Marvin Mudrick, who got to do all of this because he was a friend of the Chancellor at the time, had an idea for a different college called the College of General Studies, which would be the epitome of a "liberal arts" education, focussing on nothing and attempting to learn everything. It was never created. Now, I know it was also his idea, and it has been a long time since I read works by and about him, but I also remember something very key he described about the College of Creative Studies, and which might be what led him to decide to not continue to pursue his other idea.

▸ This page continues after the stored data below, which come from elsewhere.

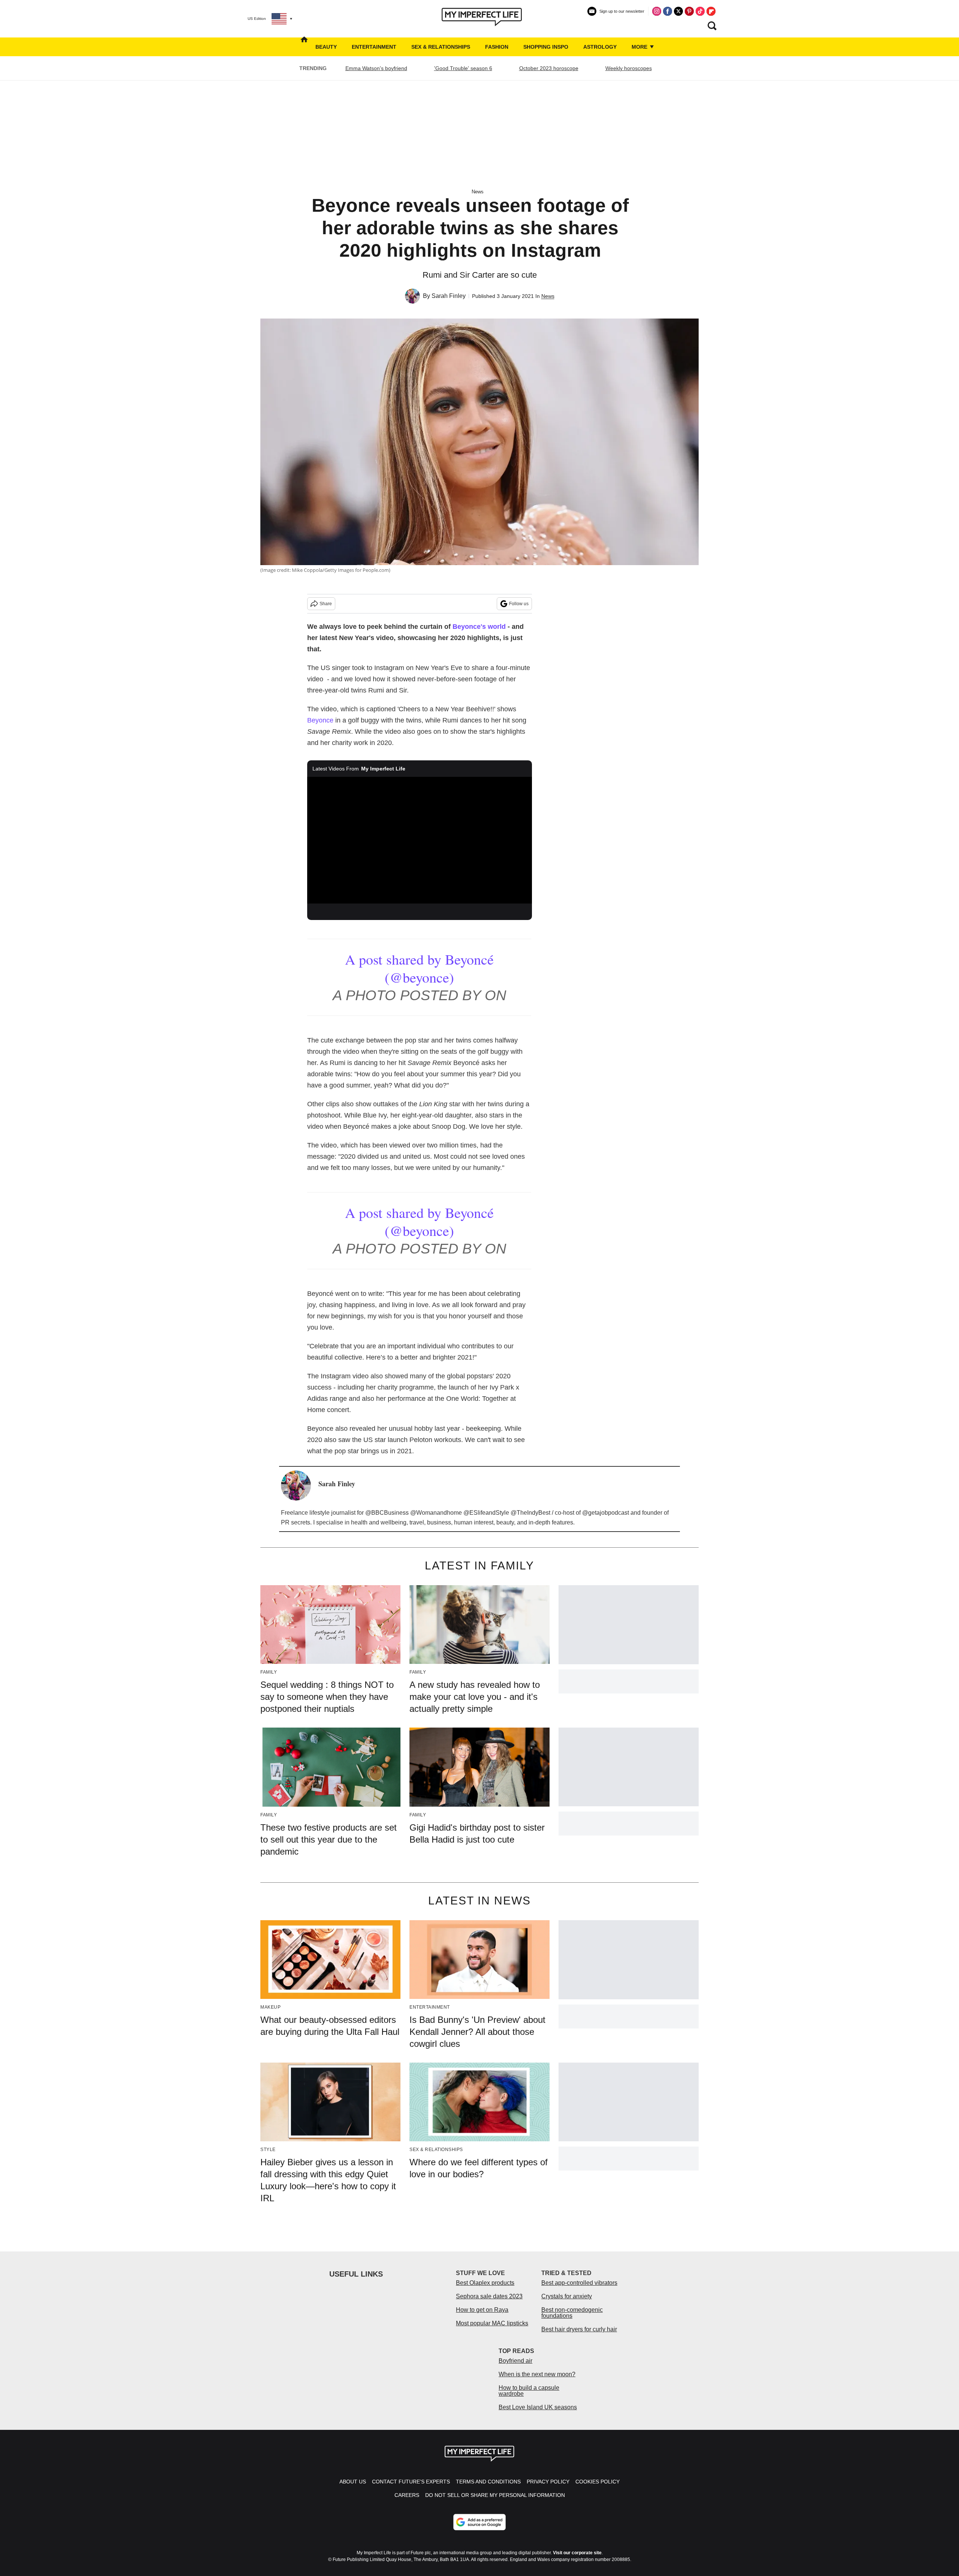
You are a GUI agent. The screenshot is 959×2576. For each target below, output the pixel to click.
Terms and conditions (488, 2482)
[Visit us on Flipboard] (711, 11)
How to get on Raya (482, 2310)
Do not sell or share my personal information (495, 2495)
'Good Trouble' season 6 (463, 68)
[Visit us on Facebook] (667, 11)
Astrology (600, 47)
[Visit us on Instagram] (656, 11)
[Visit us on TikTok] (700, 11)
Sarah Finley (449, 296)
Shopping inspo (545, 47)
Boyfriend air (515, 2361)
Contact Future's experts (411, 2482)
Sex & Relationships (440, 47)
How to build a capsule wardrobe (529, 2391)
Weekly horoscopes (628, 68)
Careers (406, 2495)
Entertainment (374, 47)
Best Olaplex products (485, 2283)
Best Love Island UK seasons (538, 2407)
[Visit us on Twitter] (678, 11)
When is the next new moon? (537, 2374)
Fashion (496, 47)
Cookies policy (597, 2482)
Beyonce (320, 720)
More (640, 47)
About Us (352, 2482)
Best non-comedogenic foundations (572, 2313)
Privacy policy (548, 2482)
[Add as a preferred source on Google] (479, 2522)
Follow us (519, 603)
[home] (304, 46)
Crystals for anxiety (566, 2296)
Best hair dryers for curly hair (579, 2329)
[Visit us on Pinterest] (689, 11)
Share (326, 603)
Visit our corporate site (577, 2552)
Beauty (326, 47)
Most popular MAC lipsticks (492, 2323)
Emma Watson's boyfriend (376, 68)
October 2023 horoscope (548, 68)
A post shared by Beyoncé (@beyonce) (419, 968)
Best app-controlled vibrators (579, 2283)
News (478, 191)
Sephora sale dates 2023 (489, 2296)
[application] (419, 840)
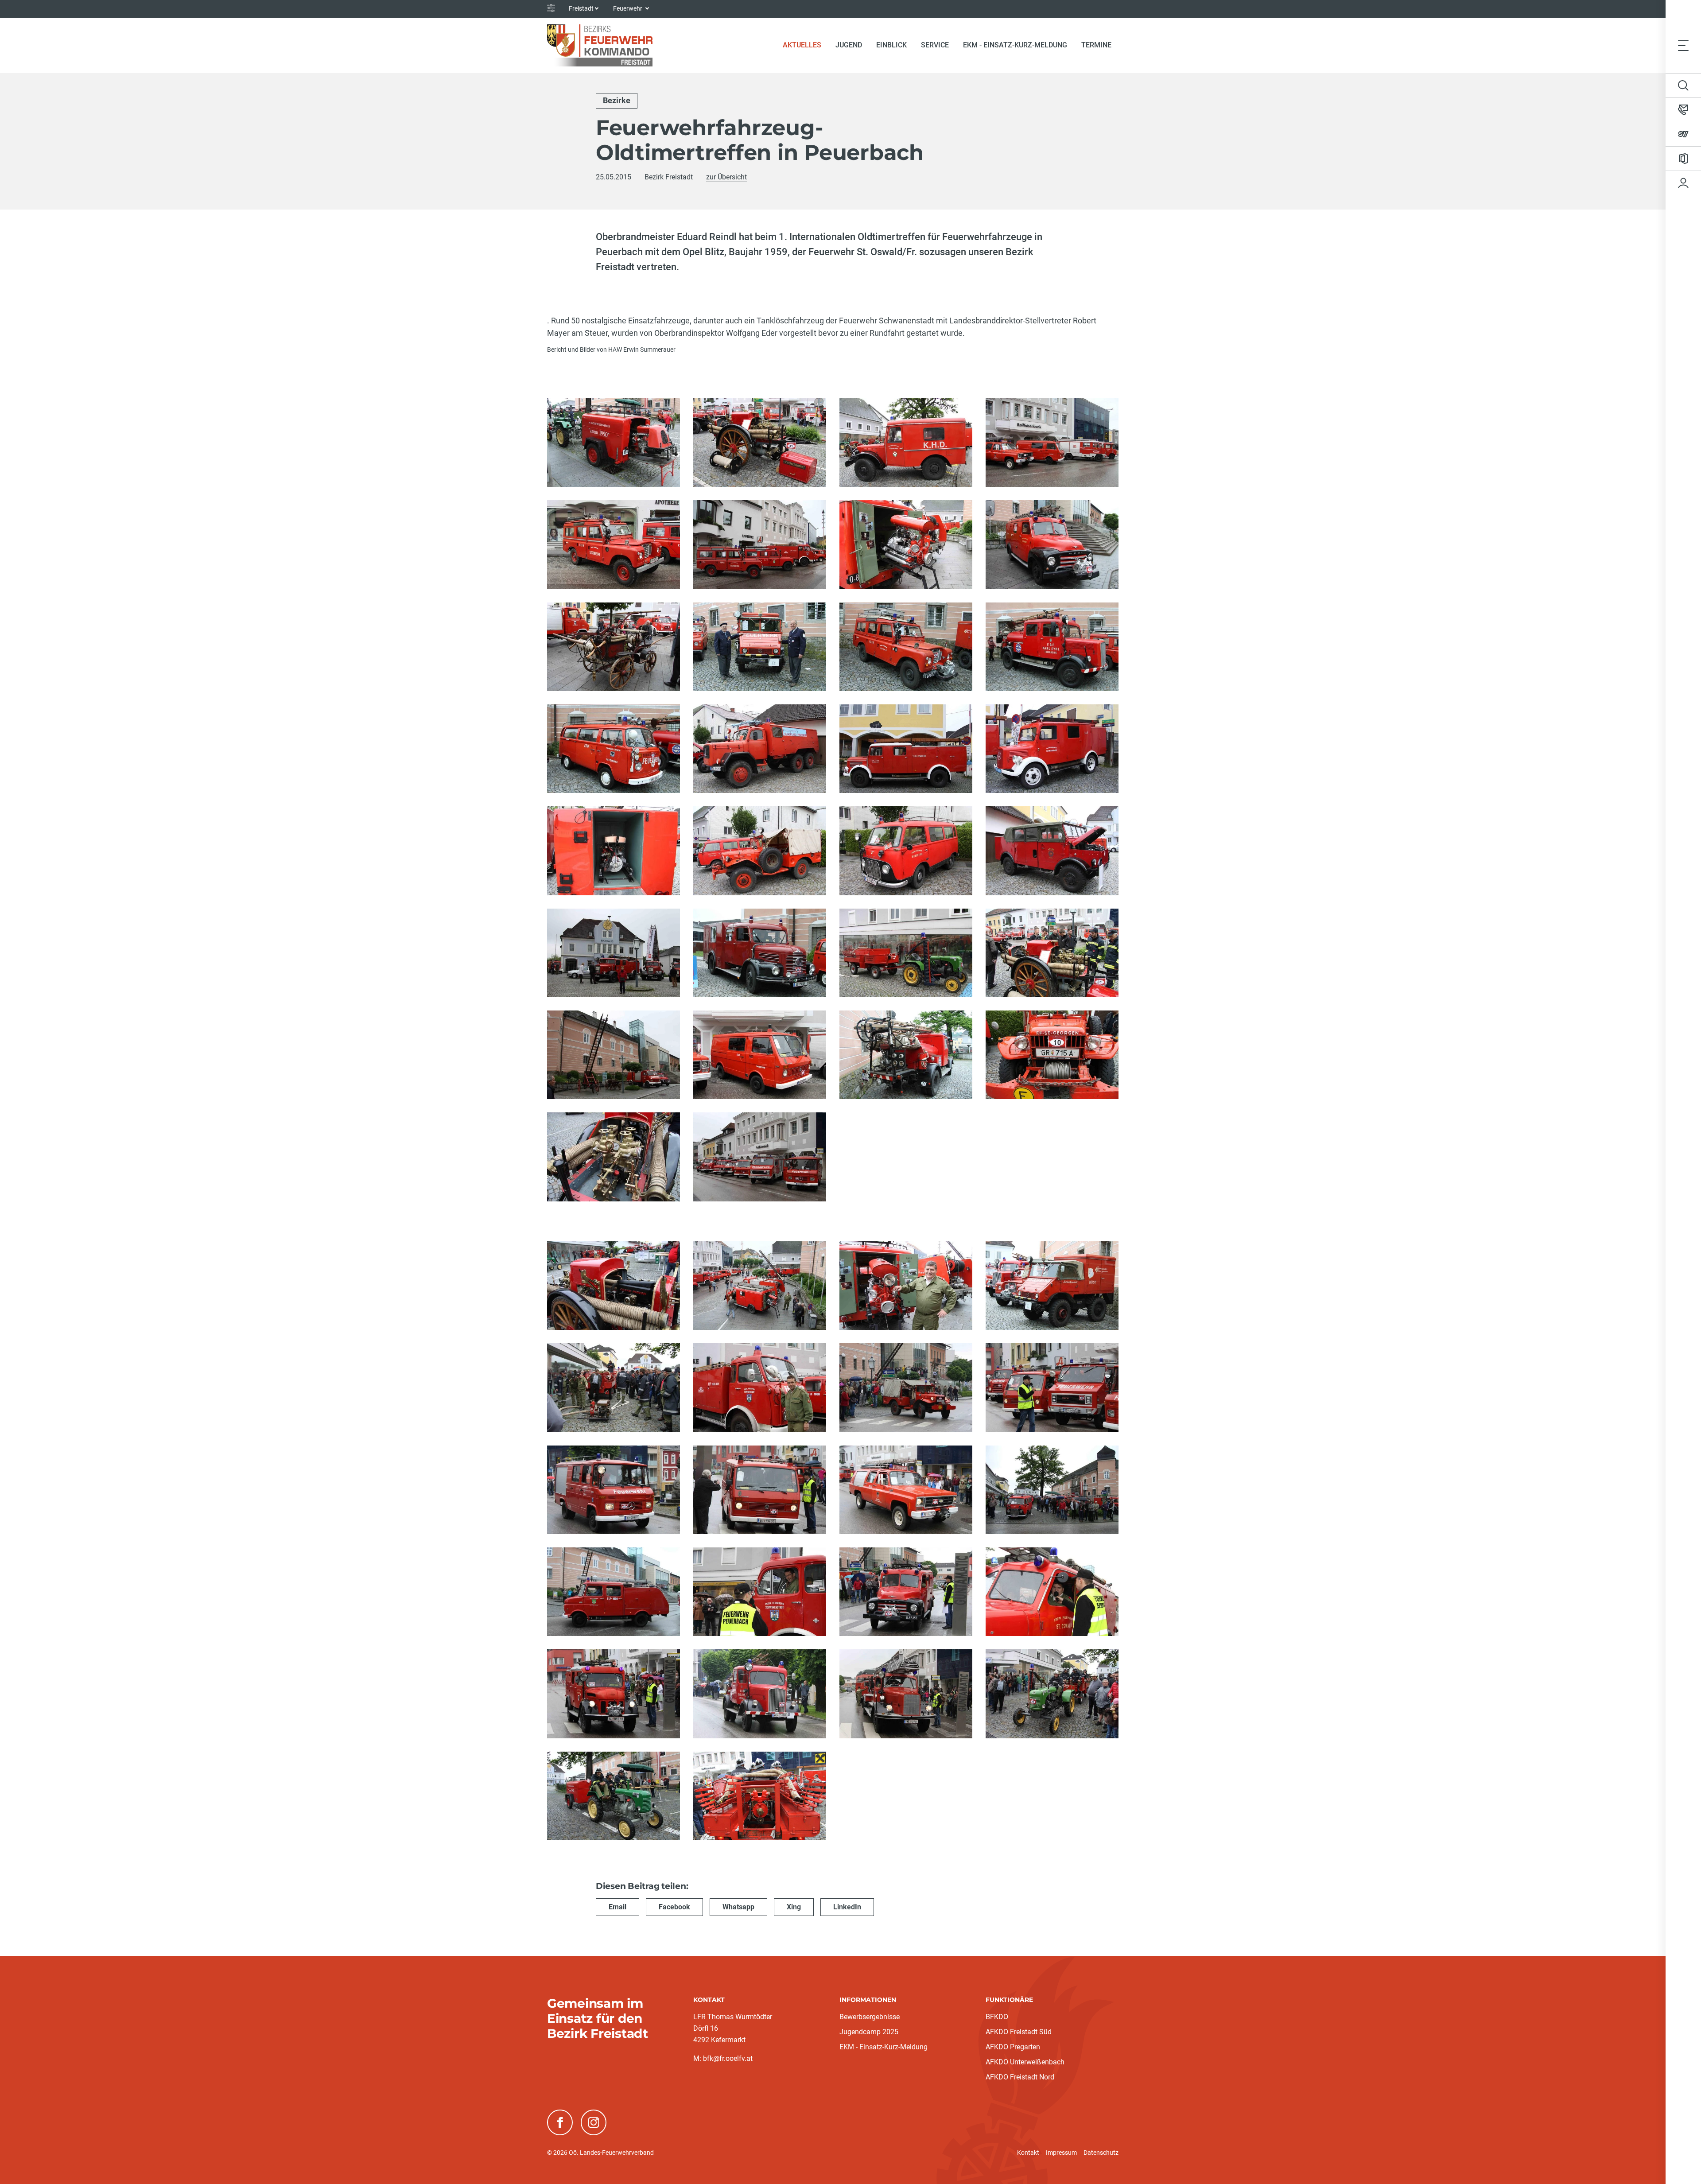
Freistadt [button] (581, 8)
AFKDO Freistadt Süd (1019, 2032)
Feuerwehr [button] (628, 8)
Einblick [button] (891, 45)
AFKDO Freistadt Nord (1020, 2077)
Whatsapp (738, 1907)
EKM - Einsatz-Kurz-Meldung (1015, 45)
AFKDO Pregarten (1013, 2047)
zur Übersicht (726, 177)
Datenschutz (1101, 2152)
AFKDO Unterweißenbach (1025, 2062)
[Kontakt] (1683, 110)
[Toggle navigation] (1683, 45)
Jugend (848, 45)
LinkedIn (847, 1907)
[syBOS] (1683, 134)
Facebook (674, 1907)
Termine (1096, 45)
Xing (794, 1907)
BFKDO (997, 2017)
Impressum (1061, 2152)
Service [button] (935, 45)
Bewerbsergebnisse (869, 2017)
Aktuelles (805, 44)
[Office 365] (1683, 159)
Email (617, 1907)
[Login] (1683, 183)
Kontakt (1028, 2152)
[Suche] (1683, 85)
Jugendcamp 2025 (868, 2032)
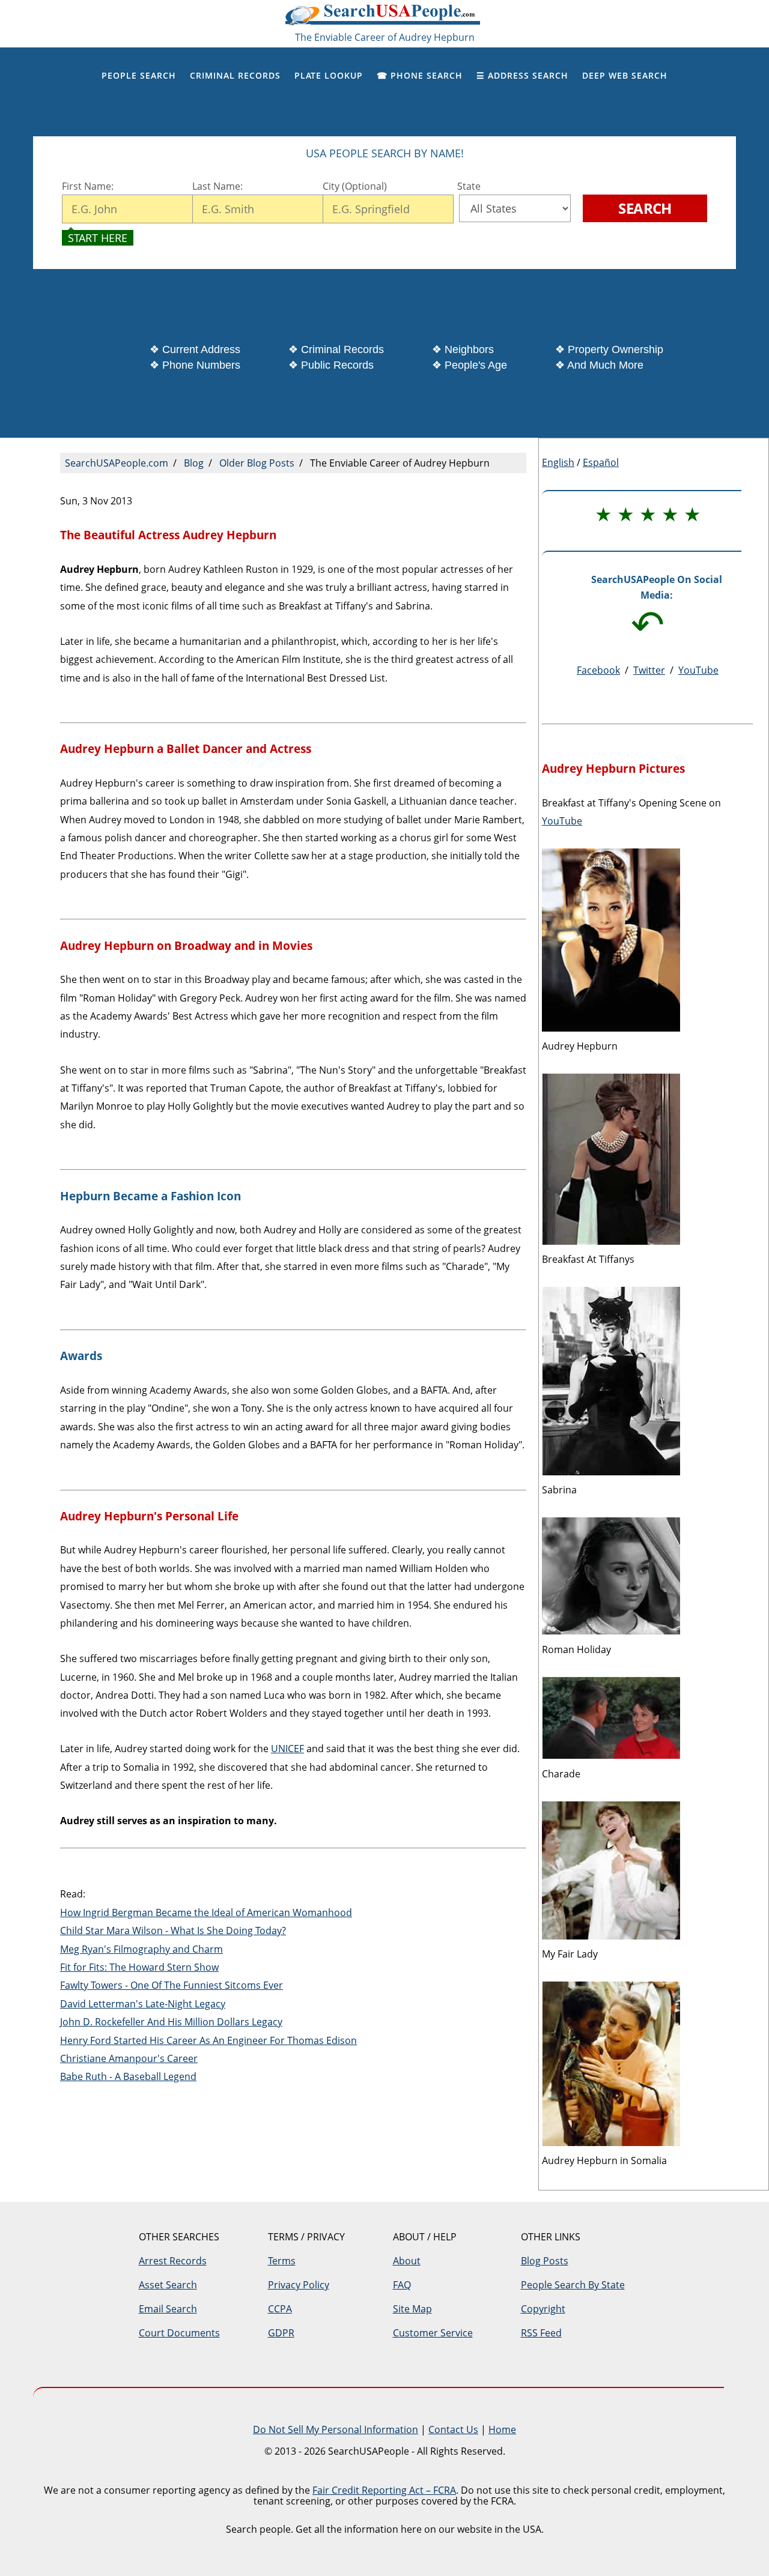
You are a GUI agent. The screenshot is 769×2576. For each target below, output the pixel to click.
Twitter (649, 670)
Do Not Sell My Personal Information (335, 2429)
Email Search (168, 2308)
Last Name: (218, 186)
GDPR (281, 2332)
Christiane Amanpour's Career (129, 2058)
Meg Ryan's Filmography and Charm (141, 1949)
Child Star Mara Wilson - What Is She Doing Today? (173, 1930)
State (466, 186)
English (558, 462)
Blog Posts (544, 2260)
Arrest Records (173, 2260)
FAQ (402, 2284)
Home (502, 2429)
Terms (282, 2260)
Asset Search (168, 2284)
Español (601, 462)
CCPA (280, 2308)
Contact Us (453, 2429)
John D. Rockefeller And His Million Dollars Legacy (171, 2021)
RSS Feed (541, 2332)
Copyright (543, 2308)
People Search (139, 75)
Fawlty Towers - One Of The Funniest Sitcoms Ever (171, 1985)
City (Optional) (355, 186)
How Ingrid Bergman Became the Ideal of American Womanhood (206, 1912)
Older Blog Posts (256, 463)
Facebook (598, 670)
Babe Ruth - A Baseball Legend (128, 2076)
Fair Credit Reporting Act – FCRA (384, 2490)
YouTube (698, 670)
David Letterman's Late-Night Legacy (142, 2003)
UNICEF (287, 1748)
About (407, 2260)
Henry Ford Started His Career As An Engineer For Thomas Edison (208, 2040)
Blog (194, 463)
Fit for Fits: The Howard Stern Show (139, 1967)
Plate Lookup (328, 75)
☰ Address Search (522, 75)
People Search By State (573, 2284)
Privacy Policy (298, 2284)
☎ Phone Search (420, 75)
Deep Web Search (624, 75)
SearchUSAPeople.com (384, 18)
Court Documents (179, 2332)
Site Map (412, 2308)
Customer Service (433, 2332)
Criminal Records (235, 75)
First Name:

In the book I had once read about Marvin Mudrick, a quote--which I am going to paraphrase and butcher from memory--that stood out the most to me was "it doesn't matter what someone learns, as long as they learn it deeply, as then the student can appreciate what it really means to know something and will never henceforth believe that they know something when they actually know almost nothing". I truly believe that, and I thereby not only agree that it seems almost impossible for someone to have "critical thinking skills" if they never really studied any topics to have any depth, but will say that you have to go further: we need to take each student (whether through a structure like college or just by working within society so people have the free time and public resources to study their own interests), help them find their passion and enable them to push the boundaries of their knowledge into a topic far enough to be forced to apply critical thinking deeply enough that they can appreciate the limits of their own, and thereby others', knowledge.